Scalloped fretboard (as many as I can be bothered to scallop)
Jumbo frets
Extra Thin Flat Neck Contour
Non tilted headstock.

*Body*

HSH Dragonfire Screamer pickups
vol/tone/position switch
Wilkinson Strat Tremolo
Stap buttons

*Wood*
I'll be trying to keep costs realistic so I'll head down to a place called "Hudson Building Supplies", they offer a joinery service so I might be able to get the guitar blank made from some 90x45 planks glued together (might even be able to get them to put a truss rod rout in the neck).

Neck Wood 90x45x1260mm
Wing Wood 90x45x2250mm
Fretboard need to be very hard since it will be thin in some places.

I'll see if they have maple for the neck through and some nice pine for the wings.






*I am about to buy.*
...From Dragon fire Guitars
Wilkinson Tuners
Pickups/electronics
Locking nut
Wilkinson
Stap buttons
-----AU$117.151

...From Australian Luthiers Supplies
Jumbo nickel alloy 6x12 inch
Two way Gotoh Truss rod 
-----AU$46.28

Glue $?
*
Tools*

0.023" fret slotting saw
Chisel (carving, routing) *What size should I get?*
Rasp (carving) *What roughness should I get?*
Spoke Shave (carving neck/body)
Fret file *Anyone recommend one?*
Metal Ruler (0.5mm increment)
Hand Saw (in place of band saw) *What size should I get?*
Wire Cutters 
Clamps 
Drill (buffing, drilling)
Drill Press *Only if I can use of one for free*

I'll try to borrow the orange stuff.

I'll worry about finishing supplies later. Hopefully the tools will not cost too much.

Let me know what you think, I'll get started once I have bought the wood and tools.


----------



## Berserker (Jan 1, 2012)

IMO you need to buy/borrow/steal a router, I can't imagine tackling a guitar without one. Also, maybe a jigsaw to cut out the body shape... I can't see your pictures but I guess if it's a V type body you may get away with a hand saw.

Reallistically, you need a selection of chisels, rasps etc. and a whole shit load of clamps.

Good luck whatever you decide to do!


----------



## Solodini (Jan 1, 2012)

Do you play classical guitars? Do you like their infinite radius fingerboards? If not, I'd say it's probably worth the extra few dollars to buy a radiusing block from your Luther supply company. What's your thought process behind not tilting the headstock?

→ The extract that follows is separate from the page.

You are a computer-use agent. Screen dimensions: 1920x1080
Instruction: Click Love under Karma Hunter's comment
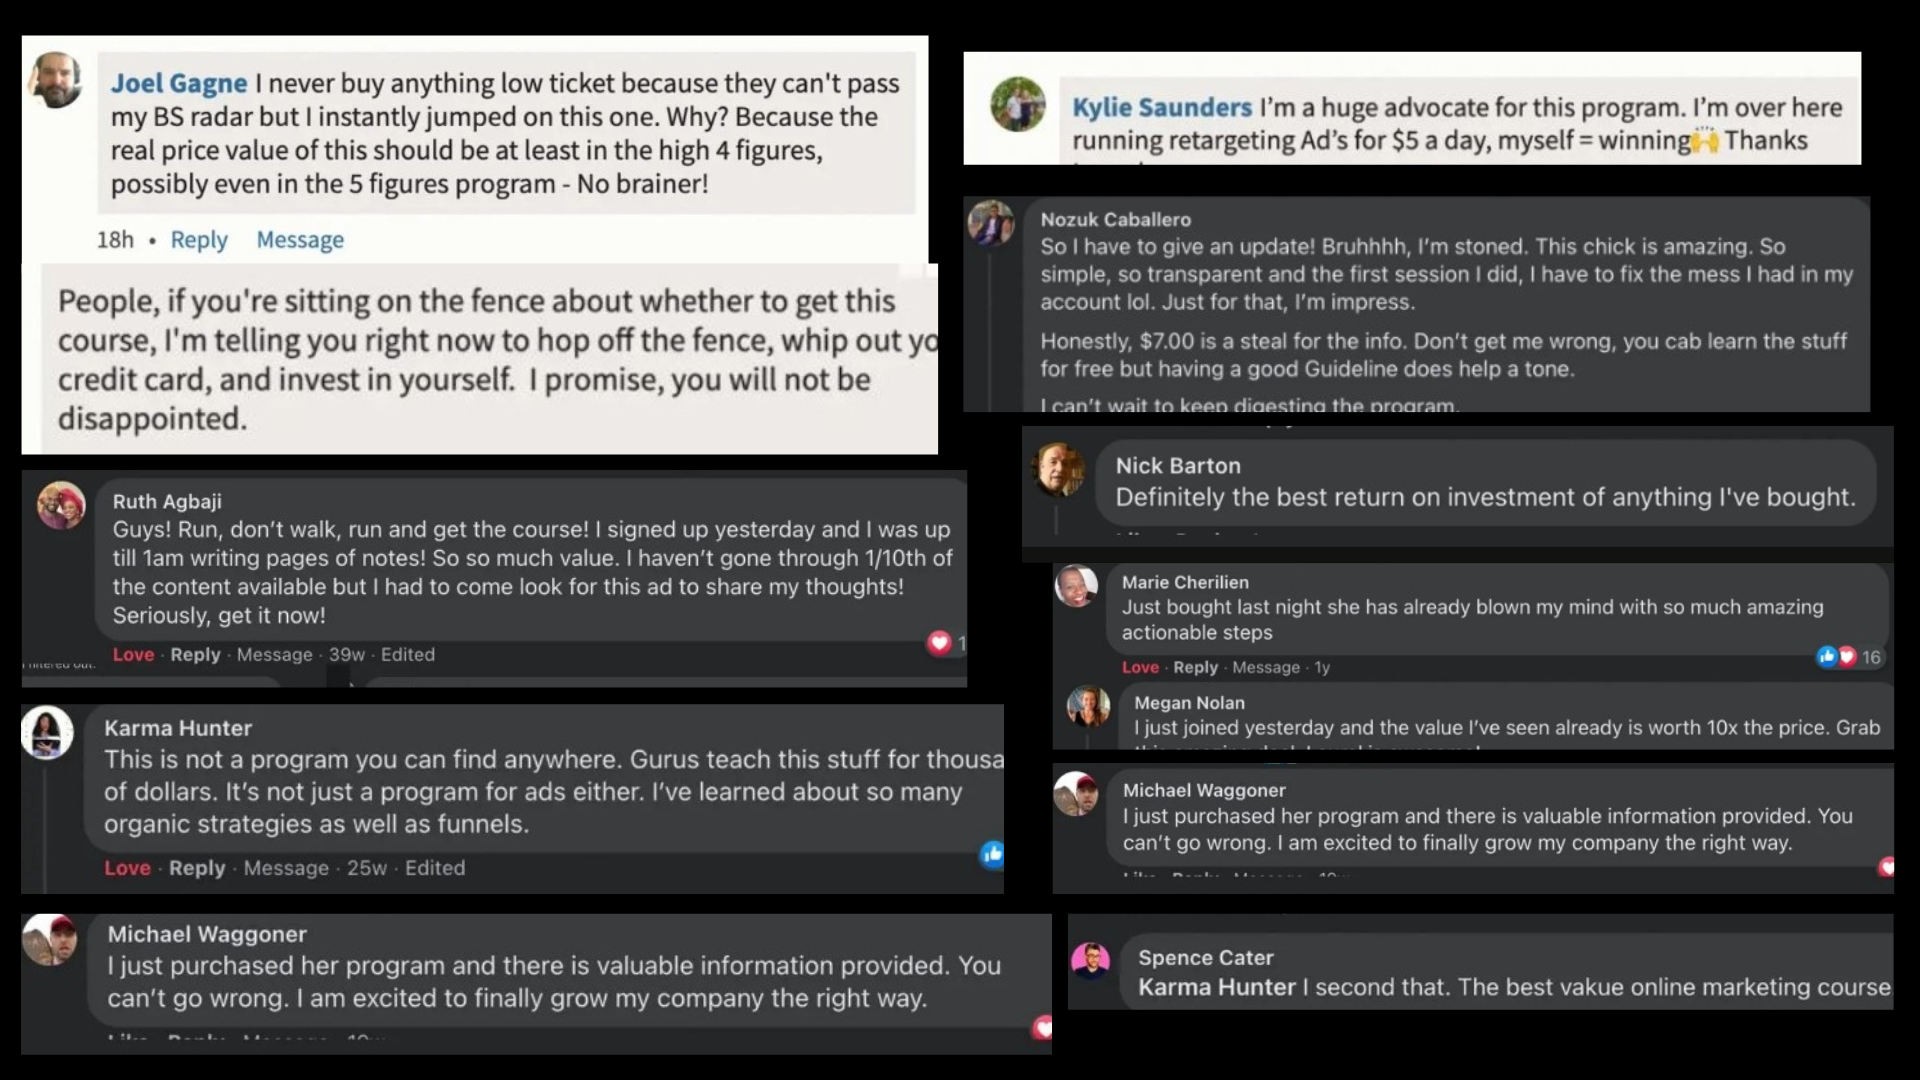(127, 868)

You'll be carving a lot of wood from the neck if you're wanting it to be thin so are you sure your neck to headstock join will be strong enough that way? 

Your pics aren't working for me either, btw.


----------



## aus (Jan 1, 2012)

Berserker said:


> IMO you need to buy/borrow/steal a router, I can't imagine tackling a guitar without one. Also, maybe a jigsaw to cut out the body shape... I can't see your pictures but I guess if it's a V type body you may get away with a hand saw.
> 
> Reallistically, you need a selection of chisels, rasps etc. and a whole shit load of clamps.
> 
> Good luck whatever you decide to do!



It is good exercise and I don't like using other people's stuff or buying stuff I can do without even if it makes life harder. Thanks for your input.



Solodini said:


> Do you play classical guitars? Do you like their infinite radius fingerboards? If not, I'd say it's probably worth the extra few dollars to buy a radiusing block from your Luther supply company. What's your thought process behind not tilting the headstock? You'll be carving a lot of wood from the neck if you're wanting it to be thin so are you sure your neck to headstock join will be strong enough that way?
> 
> Your pics aren't working for me either, btw.



Thanks for the reply.

Hopefully the pictures are working now, they work for me.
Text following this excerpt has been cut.